Bei der Therapie von Diabetes mellitus kommen auch Arzneistoffe aus der Gruppe der DPP-4-Hemmer zum Einsatz – sie blockieren ein Enzym namens Dipeptidyl-Peptidase-4. DPP-4-Hemmer werden auch als Gliptine bezeichnet. Bekannte Wirkstoffe sind Sitagliptin, Vildagliptin und Saxagliptin.

Wirkmechanismus: Wie senken DPP-4-Hemmer den Blutzucker?

Um die Wirkweise der DPP-4-Hemmer zu verstehen, müssen zuerst bestimmte körpereigene Hormone erklärt werden – die sogenannten Inkretine: Inkretine sind Dünndarmhormone, die der Körper nach der Nahrungsaufnahme freisetzt. Sie regen die Insulinausschüttung der Bauchspeicheldrüse an. Gleichzeitig hemmen sie die Freisetzung des Insulin-Gegenspielers Glucagon und verzögern die Magenentleerung. Bei Patienten mit Diabetes Typ 2 werden weniger Inkretine freigesetzt als bei Gesunden.

Für die Therapie des Diabetes sind vor allem die Inkretine GLP-1 (Glucagon-like-Peptide-1) und GIP (Glukoseabhängiges insulinotropes Peptid) interessant. Es gibt zwei relativ neue Arzneistoffgruppen, die über den Stoffwechsel dieser Inkretine wirken: Die eine sind die sogenannten Inkretin-Mimetika. Sie ahmen die Wirkung von Inkretinen nach. Die andere Arzneistoffgruppe sind die DPP-4-Hemmer, die den Abbau von körpereigenen Inkretinen verzögern. Das Enzym DPP-4 baut Inkretine – also GLP-1 und GIP – normalerweise in Minutenschnelle ab. So können diese nur für sehr kurze Zeit wirken. Die DPP-4-Hemmer Sitagliptin, Vildagliptin und Saxagliptin hemmen das Enzym und verlängern so die Wirkung der körpereigenen Inkretine.

Indikation: Für wen sind DPP-4-Hemmer geeignet?

DPP-4-Hemmer wirken ähnlich wie Inkretin-Mimetika – allerdings haben sie den Vorteil, dass sie zur Therapie des Diabetes Typ 2 als Tabletten eingenommen werden.

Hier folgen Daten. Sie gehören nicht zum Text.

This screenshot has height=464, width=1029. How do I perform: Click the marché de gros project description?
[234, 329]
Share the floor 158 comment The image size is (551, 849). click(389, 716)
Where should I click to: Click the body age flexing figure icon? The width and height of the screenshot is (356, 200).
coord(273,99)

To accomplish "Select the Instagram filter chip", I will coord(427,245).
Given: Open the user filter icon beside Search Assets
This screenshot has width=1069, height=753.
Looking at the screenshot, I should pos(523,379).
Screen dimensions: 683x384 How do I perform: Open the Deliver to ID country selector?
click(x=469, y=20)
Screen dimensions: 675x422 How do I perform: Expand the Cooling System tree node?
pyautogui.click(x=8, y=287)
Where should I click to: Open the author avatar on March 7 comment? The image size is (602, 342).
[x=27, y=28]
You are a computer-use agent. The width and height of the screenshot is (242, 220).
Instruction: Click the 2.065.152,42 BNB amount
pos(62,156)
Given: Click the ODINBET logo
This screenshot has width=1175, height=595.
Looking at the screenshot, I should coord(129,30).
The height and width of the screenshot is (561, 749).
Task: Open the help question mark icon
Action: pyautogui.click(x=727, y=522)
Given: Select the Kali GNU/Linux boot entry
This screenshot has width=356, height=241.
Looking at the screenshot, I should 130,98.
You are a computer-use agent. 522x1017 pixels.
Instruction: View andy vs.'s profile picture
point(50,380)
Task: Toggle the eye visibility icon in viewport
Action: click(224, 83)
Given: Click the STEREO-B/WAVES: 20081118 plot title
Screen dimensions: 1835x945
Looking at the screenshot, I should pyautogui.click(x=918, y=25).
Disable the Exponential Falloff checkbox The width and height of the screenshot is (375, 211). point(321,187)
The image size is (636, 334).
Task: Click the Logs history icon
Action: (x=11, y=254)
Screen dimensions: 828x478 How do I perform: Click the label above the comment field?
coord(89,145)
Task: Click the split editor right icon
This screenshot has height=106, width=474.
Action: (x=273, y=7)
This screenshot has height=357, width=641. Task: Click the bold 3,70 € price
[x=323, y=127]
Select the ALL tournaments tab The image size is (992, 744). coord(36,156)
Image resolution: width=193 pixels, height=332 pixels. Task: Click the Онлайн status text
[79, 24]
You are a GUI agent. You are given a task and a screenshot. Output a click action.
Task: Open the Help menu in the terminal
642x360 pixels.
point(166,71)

Sie werden üblicherweise ergänzend zur Behandlung mit anderen oralen Antidiabetika eingesetzt. Der DPP-4-Hemmer Sitagliptin kann auch allein zum Einsatz kommen – beispielsweise bei einer Metformin-Unverträglichkeit oder -Gegenanzeigen (Kontraindikationen).

Ein weiteres Plus: Durch die Verzögerung der Magenentleerung bewirken die DPP-4-Hemmer ein früheres Sättigungsgefühl und können so gleichzeitig Übergewicht bei Typ-2-Diabetikern reduzieren.

Nebenwirkungen: Welche treten unter DPP-4-Hemmern auf?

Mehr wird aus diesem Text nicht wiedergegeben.